Testing WebSocket Endpoints

FastAPI’s TestClient supports WebSocket testing via with client.websocket_connect('/ws/chat') as ws. For integration tests, you need Ollama running with a small fast model. For unit tests, mock the httpx streaming call to return canned responses. The asyncio event loop management in WebSocket tests can be tricky — use pytest-asyncio with @pytest.mark.anyio or @pytest.mark.asyncio for async test functions, and be aware that FastAPI’s WebSocket TestClient is synchronous despite the async endpoint. Test the connection, message flow, and disconnection handling separately to keep tests focused and fast.

The WebSocket + Ollama Stack in Production

The FastAPI + WebSocket + Ollama combination is a proven, production-viable stack for real-time AI chat interfaces. FastAPI handles WebSocket connections efficiently with asyncio, supports authentication and middleware, and deploys cleanly behind NGINX or any reverse proxy. The httpx async streaming approach avoids blocking the event loop during inference, allowing many concurrent connections to be managed by a single FastAPI process. Ollama provides the local inference layer with a straightforward streaming API. The three components are independently deployable, testable, and replaceable — you can swap Ollama for another OpenAI-compatible backend, or FastAPI for another ASGI framework, without rewriting the WebSocket protocol or client code. This separation of concerns is what makes the stack maintainable as your application grows beyond a prototype into a production system with real users — a stack that earns its complexity through the significantly better UX it delivers for AI chat features compared to any polling-based alternative.

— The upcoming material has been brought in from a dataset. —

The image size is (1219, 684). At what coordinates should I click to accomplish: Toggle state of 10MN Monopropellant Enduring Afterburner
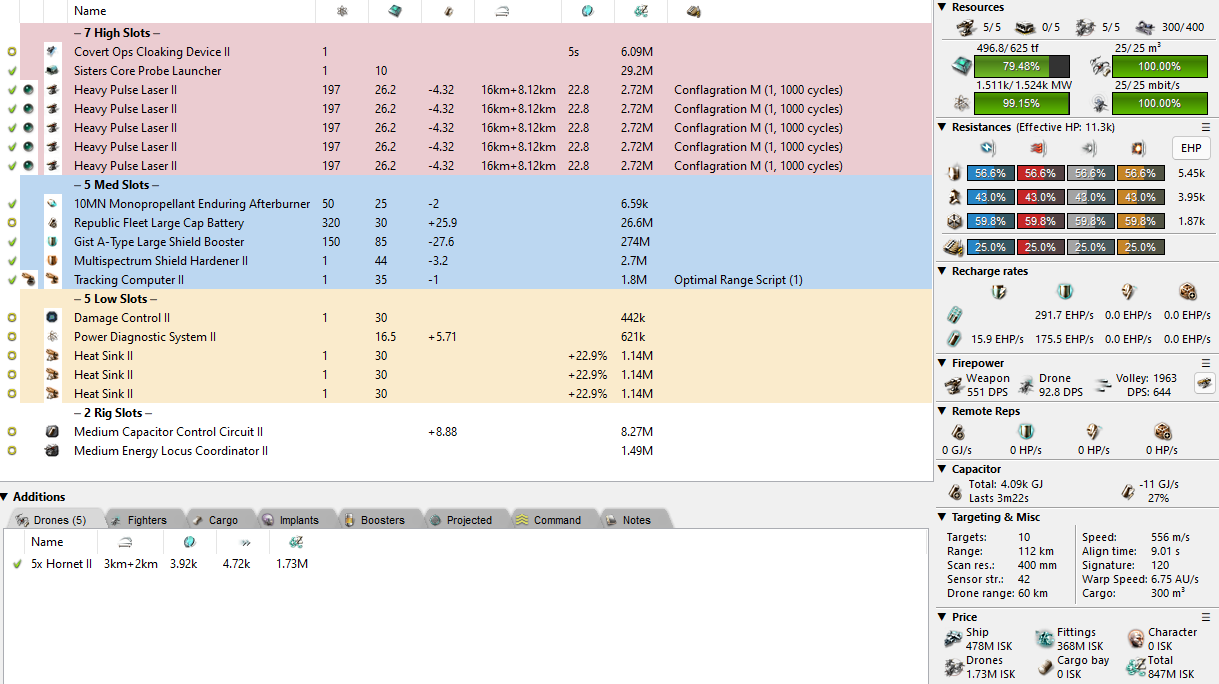point(12,204)
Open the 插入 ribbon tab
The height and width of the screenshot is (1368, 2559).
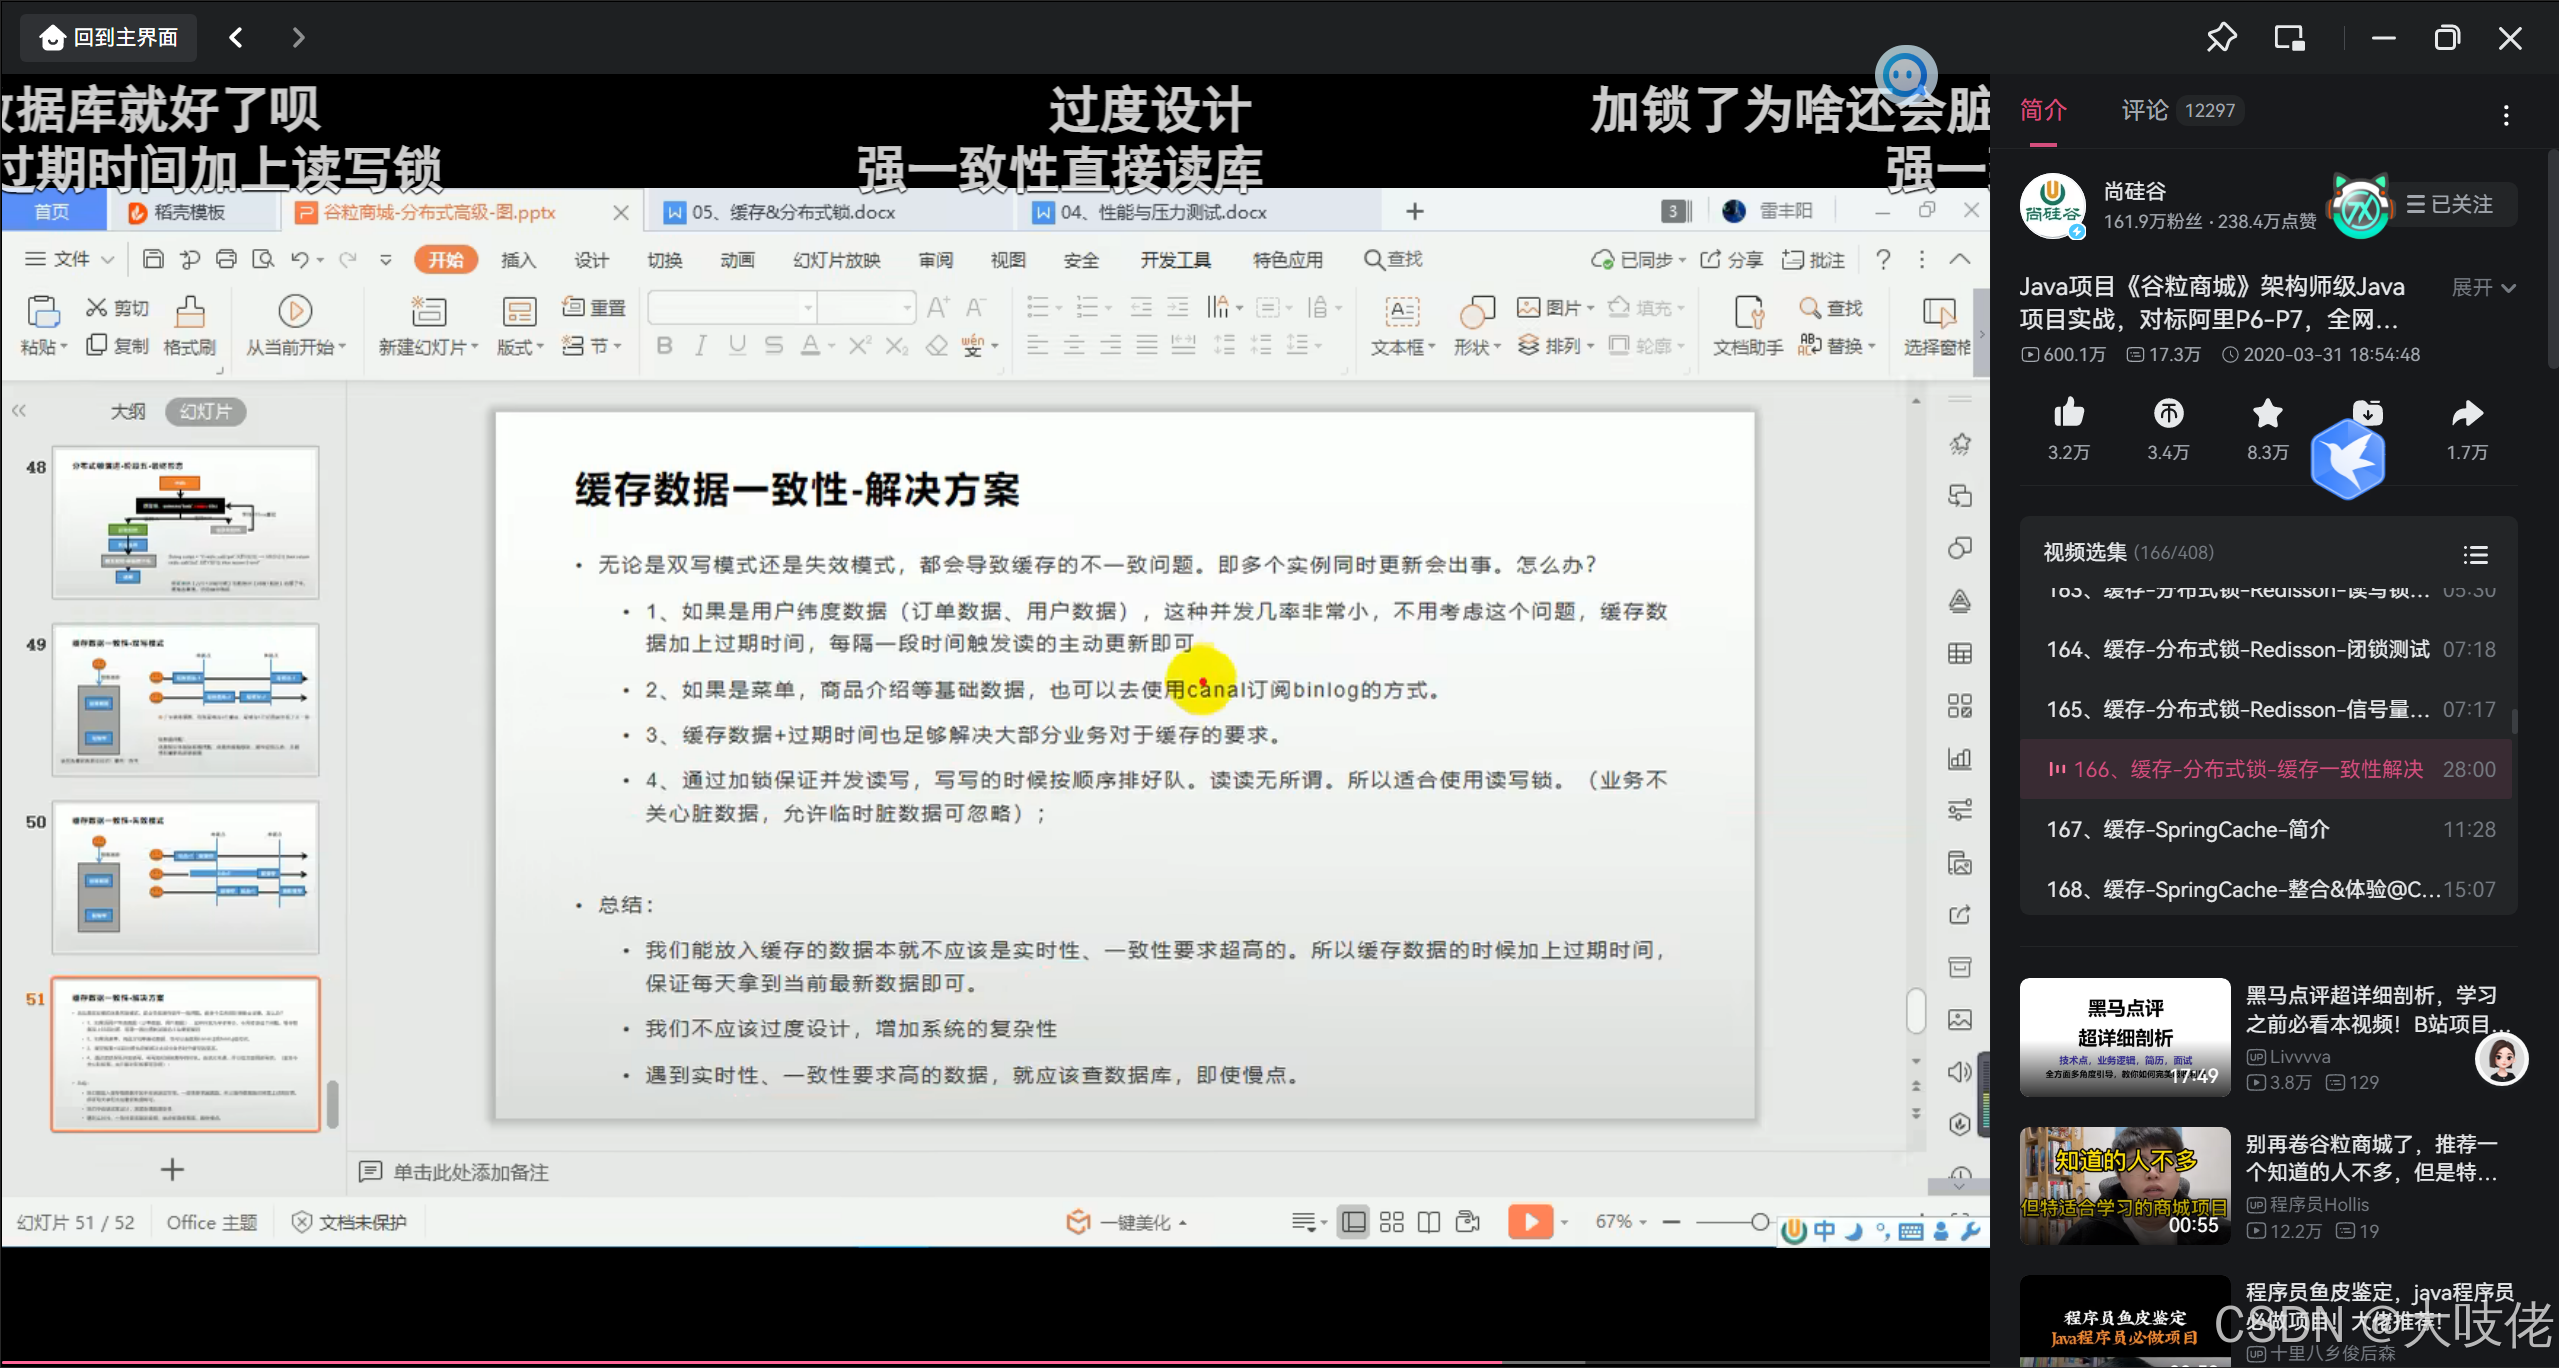pos(518,260)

WebSocket vs REST for AI APIs

When building an AI feature for a web application, the choice between WebSocket and REST (with polling or SSE) affects both the user experience and the backend architecture. REST endpoints are simpler to implement, cache, and debug; they work well for fire-and-forget AI tasks where the result is short or where the user is willing to wait for a complete response. WebSockets add connection management complexity but enable the streaming UX that users expect from chat interfaces — seeing tokens appear as they are generated rather than waiting 15–30 seconds for a complete response. The streaming UX is not just cosmetic; research consistently shows that users perceive streaming responses as faster and more responsive than equivalent-latency complete responses, because progress feedback reduces perceived wait time. For any AI feature where users are actively watching the response generate, WebSocket streaming is worth the additional implementation effort. For background processing, reporting, and classification tasks where users do not watch generation, REST is the right choice.

WebSocket streaming is the foundation for building AI applications that feel fast and interactive. The async FastAPI approach in this article scales to hundreds of simultaneous connections with a single Python process, and the reconnection and authentication patterns make it production-ready. Build the simple version first, validate it with real users, and add the complexity of cancellation and multi-client broadcasting only when your use case requires it — and the patterns in this article provide a solid foundation for whatever complexity you ultimately need.

The WebSocket pattern in this article handles the core use case cleanly — bidirectional streaming with cancellation support and multi-client broadcast capabilities that cover most production AI chat requirements without unnecessary complexity.